Airbnb reportedly built an internal hedge fund that makes $5M per month - jaredtking
https://venturebeat.com/2018/02/07/airbnb-reportedly-built-an-internal-hedge-fund-that-makes-5-million-per-month/
======
reverend_gonzo
> former CFO Laurence Tosi, who had previously worked Blackstone Group as CFO,
> took Airbnb’s cash flow and created an internal hedge fund.

> According to Bloomberg, Tosi “quietly built a hedge fund within the
> company’s finance department. He used a portion of capital from the balance
> sheet to buy stocks, currencies, and fixed-income securities, mimicking the
> treasury fund he ran at Blackstone.
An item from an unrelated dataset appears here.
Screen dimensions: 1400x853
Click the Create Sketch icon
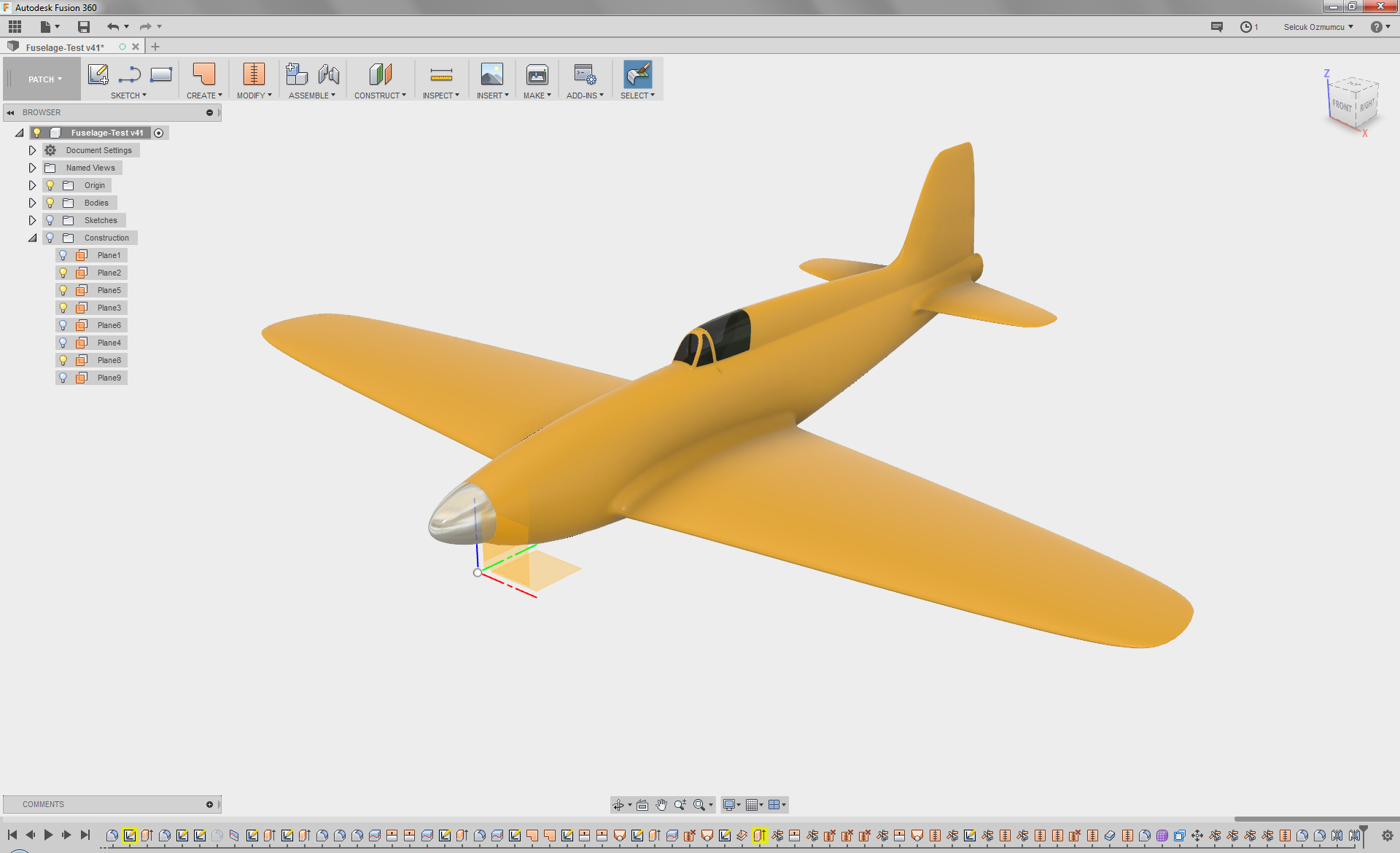coord(98,74)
The side project represented 30 percent
> of the company’s cash flow last year and made about $5 million a month for
> Airbnb, the people said.”

For what its worth, its easy to make money in a low volatile, bull market. I'd
be really interested to know how that fund does in the upcoming weeks.

------
thisisit
Original source is the bloomberg article which was discussed here:

[https://news.ycombinator.com/item?id=16322070](https://news.ycombinator.com/item?id=16322070)

------
throwaway2016a
Aside from the implication in the article (that this activity skewed the
company's profits) is this normal for companies?

If so, if I am a investor in such a company (hypothetical, I'm not an
investor) would I be concerned that the company is taking market risks with
their money instead of investing in things like marketing and R&D?

I mean, clearly it works for them (so far) but any investment is risky. As an
investor I would assume that if I wanted to invest in the market I would have
put it in a full-time hedge fund or wealth management company.